Design by: Tim Rogers

Photography by: Wilk

==Reviews==
The Vine – "Trying to dissect Dappled Cities is a bit like trying to pin down a mirage. On the one hand, the Sydney band has some very identifiable characteristics: Flaming Lips-worthy psychedelia, ’80s-style synth-pop, and chipper post/disco-punk (cue the hi-hats). On the other hands, no one else really sounds like them, and their albums are so soupy with effects that it’s easy to get lost in the mirror maze of it all. Following 2006’s sophomore effort, Granddance, which saw the five-piece focus more on a shot at success in the States, the long-gestating Zounds is similarly likeable yet unwieldy."

StarPulse.com – "The third release from Dappled Cities finds the Australian quartet continuing to develop its strangely retro-futuristic sound, one that blends cheesy sonics (all tracks on Zounds feature the Gakken, a 40 cardboard synthesizer from Japan) with self-consciously uneven vocals and moments of sheer, glistening pop transcendence... The bag is definitely mixed, but the balance ends up positive." (Rating: 2.5 stars)

Pitchfork.com – "Dappled Cities haven't quite acquired a big reputation outside their homeland yet, but it seems likely they will. If they keep making big, boisterous records like this that are unafraid to be a little ridiculous in places, they'll have to." (Rating: 7.8/10)

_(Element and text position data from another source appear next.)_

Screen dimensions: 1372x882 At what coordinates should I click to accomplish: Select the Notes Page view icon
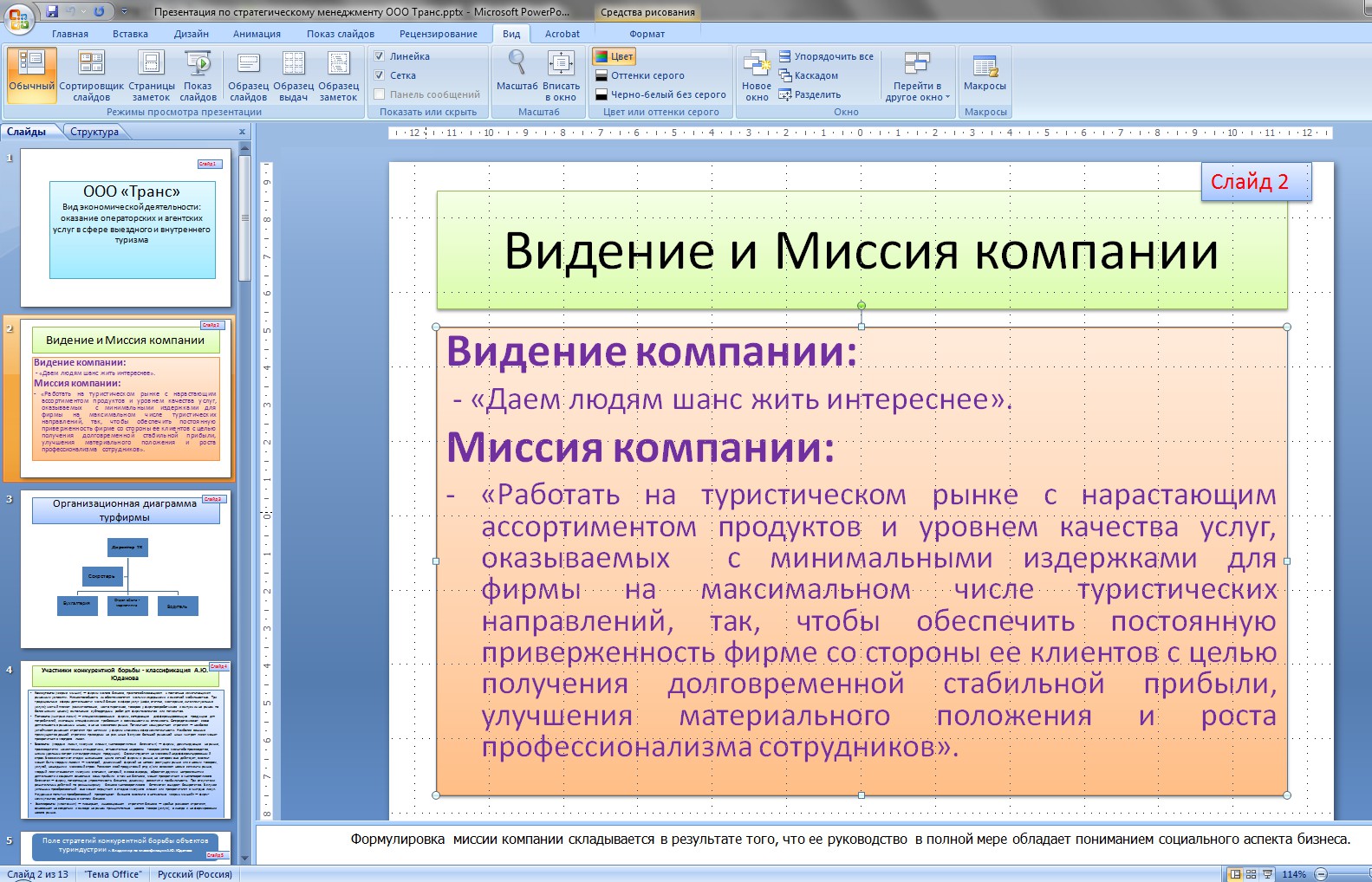151,75
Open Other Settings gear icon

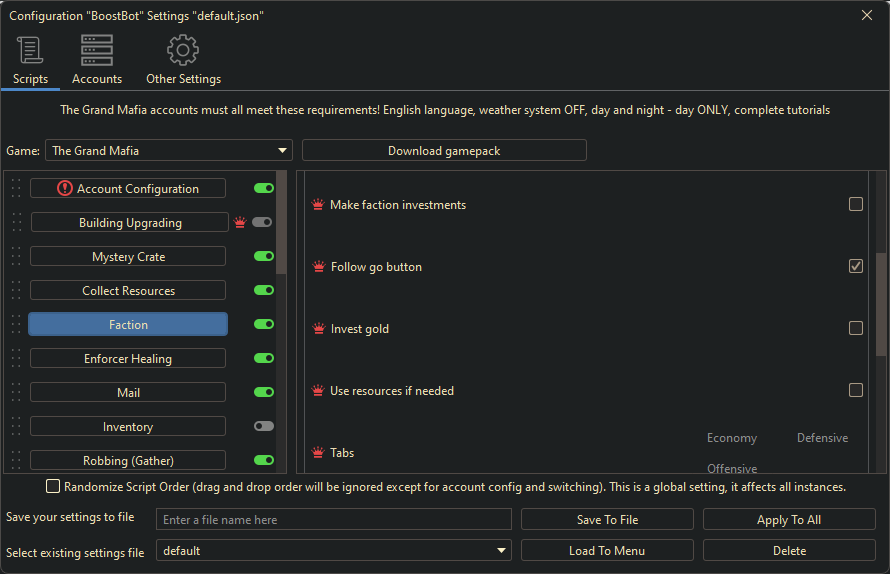[x=183, y=50]
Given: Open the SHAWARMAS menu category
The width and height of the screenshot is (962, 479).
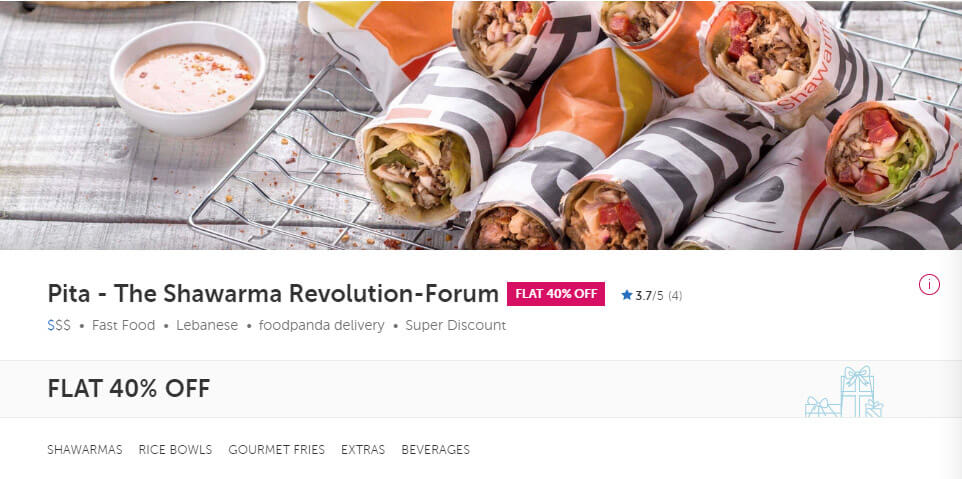Looking at the screenshot, I should click(85, 450).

FasterLouder.com – "Dappled Cities have crafted an LP that explores new emotional ground, while taking in a whole new set of inspired musical choices.... When Zounds is judged on its own terms, what stands out is the emotional depth. Suddenly, the pop stereotypes associated with Shins-esque twee or accessible electronica like Animal Collective have disappeared. In its place is a sense of maturity and direction.... Zounds is the perfect example of a band taking what’s great about their sound and value-adding until it offers a whole new experience. After their excellent work on Granddance, Dappled Cities have given us something even greater with Zounds."

C.O.T.M.A.! (blog) – "Dappled Cities offers a full, rich album, lined with pastiche and filled out with big, bombastic detail. The band makes no apologies about jumping into that muddy area between electropop and indie rock that so many bands have explored--terrain charted by Of Montreal, Cut Copy, and innumerable artists. Zounds makes a conscious effort to fill every second of every song with sound; where there is no instrument playing, there is an echo of one.... Zounds is as artistic as it is a serious indie album, defying ownership both by pretentious hipsters and pop aficionados.... This is art. True enough, the mix of buzzing, whirring, gurgling, and thumping that starts the recording with "Hold Your Back" establishes the new and improved Dappled Cities as an Of-Montreal-cum-Animal-Collective-cum-Shins amalgamation that just wants to blow your mind, not with wacky exuberance or springy lyrics but with a complete tonal invention, combing through the lessons alternative music learned in the last 20 years and making notes about each of them. Each song is a synthesizer-driven indie rock song, dressed in the trimmings of that wholesome indie style—multi-instrumental, full, busy but not fabricated."